Liz Tovar joins JOCO Republicans to discuss DEI

Following the introduction of a bill that would defund the UI’s Diversity, Equity, and Inclusion Office, Liz Tovar, the University of Iowa’s DEI Executive Officer, spoke at the party’s Wednesday night meeting.


Darren Chen

Candidates for the Johnson County Board of Supervisors speaks at the Miller Learning Center, Iowa City, on Wednesday, March 8, 2023.

Lauren White, Politics Reporter

The Johnson County Republicans hosted the University of Iowa’s top DEI official Thursday at its weekly meeting amid pending legislation in the Iowa Legislature whether to defund the regent universities’ Diversity, Equity, and Inclusions departments.

Liz Tovar, UI DEI executive officer and associate vice president, spoke to the county Republicans about the repercussions that would entail if the department’s funding was reallocated.

On March 3, Iowa House Republicans introduced House File 616, a bill that would prohibit any state regents universities from using any state funds to sustain, support, or staff a DEI office.

Tovar said if the UI lost its Diversity, Equity, and Inclusion office, students would lose resources and other facets of the university would be affected. She said university accreditation processes also often includes DEI requirements and NCAA participation requires DEI initiatives.

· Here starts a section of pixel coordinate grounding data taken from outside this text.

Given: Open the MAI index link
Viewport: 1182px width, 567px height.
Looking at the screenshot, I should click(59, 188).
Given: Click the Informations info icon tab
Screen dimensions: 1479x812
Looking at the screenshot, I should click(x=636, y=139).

“You know, one of the things that I’ve noticed about the University of Iowa is that every single DEI position in our office has a different purpose,” Tovar said.

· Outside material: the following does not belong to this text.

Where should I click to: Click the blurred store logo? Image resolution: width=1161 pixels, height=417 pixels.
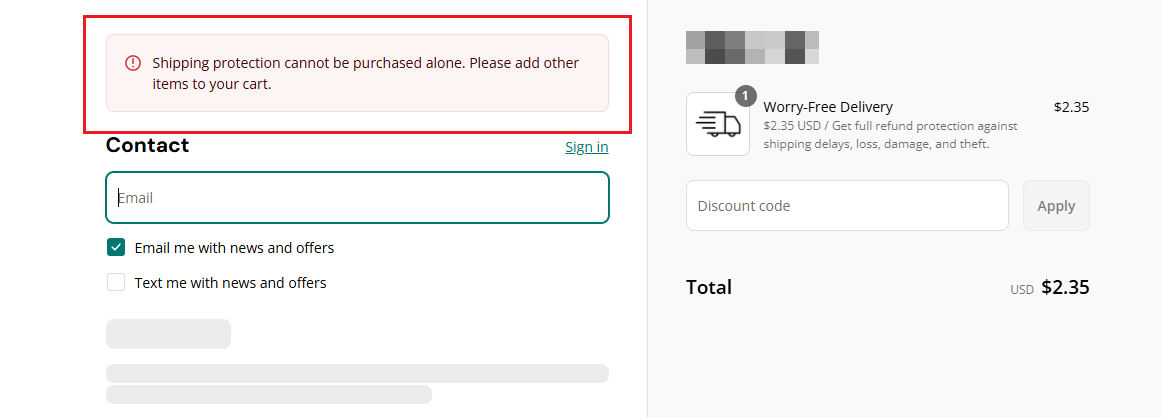[752, 47]
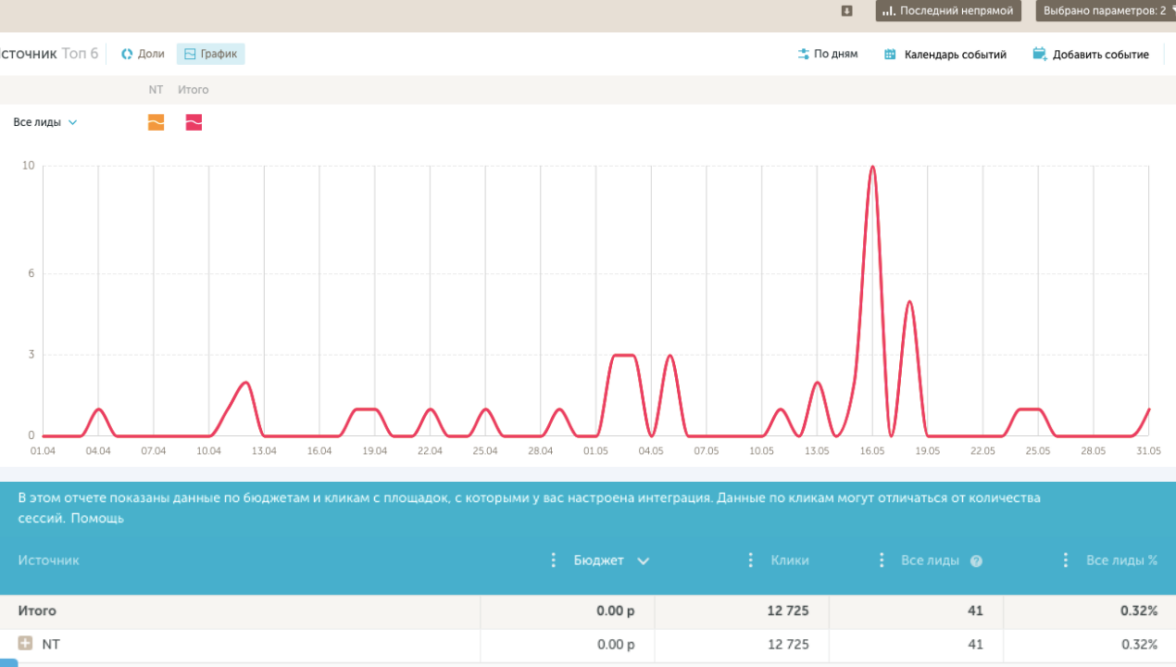This screenshot has height=667, width=1176.
Task: Select the 'График' chart view
Action: click(211, 54)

Johnson County Republicans Vice Chair Donald MacFarlane said as a Republican his view of diversity is forward-looking and DEI initiatives are typically used to impose viewpoints about identity groups.

MacFarlane said the inclusion of a DEI office further divides the campus by invoking more divisive conversation.

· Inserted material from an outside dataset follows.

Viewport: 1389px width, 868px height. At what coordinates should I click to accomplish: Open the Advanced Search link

“DEI tends to suppress research, lead to more failure, encourage a sense of entitlement and victimhood, and punish success,” MacFarlane said.

Members of the Johnson County Republicans said an issue with having DEI offices is understanding their purpose when different offices offer complaint and conflict resources.

The UI Office of Institutional Equity handles complaints involving bias, discrimination, harassment, equity, and sexual misconduct.

Kyle Clare, UI student and member of the UI College Republicans, was the only student represented at the meeting, and he said a large component of DEI initiatives revolves around race while continuing to make the campus more segregated.

Clare said the existence of an all-black student Living Learning Community promotes racial segregation. The UI has a Young, Gifted and Black Living Learning Community, but students of all races and ethnicities can live in the residence hall group.

“Would that be a problem if it was a group of white students who have their own floor in the residence halls?” Clare said. “You’re talking about a diverse world and diverse workforce, but you’re allowing there to be homogeny in certain parts of the university.”

Political divisiveness, Clare said, is a common issue on campus that is also being promoted by the DEI office rather than discouraged.

Ultimately, after many differing viewpoints, Tovar and the Johnson County Republicans agreed political polarization and divisiveness are harmful to campus, but both differ on whether the DEI office can prevent each or not.

“I don’t think that the purpose of any DEI office is to tell people how to behave or what to think,” Tovar said. “I think we as a DEI office have thought about the human experience and what it takes to be the best human being you can possibly be and how you support other human beings.”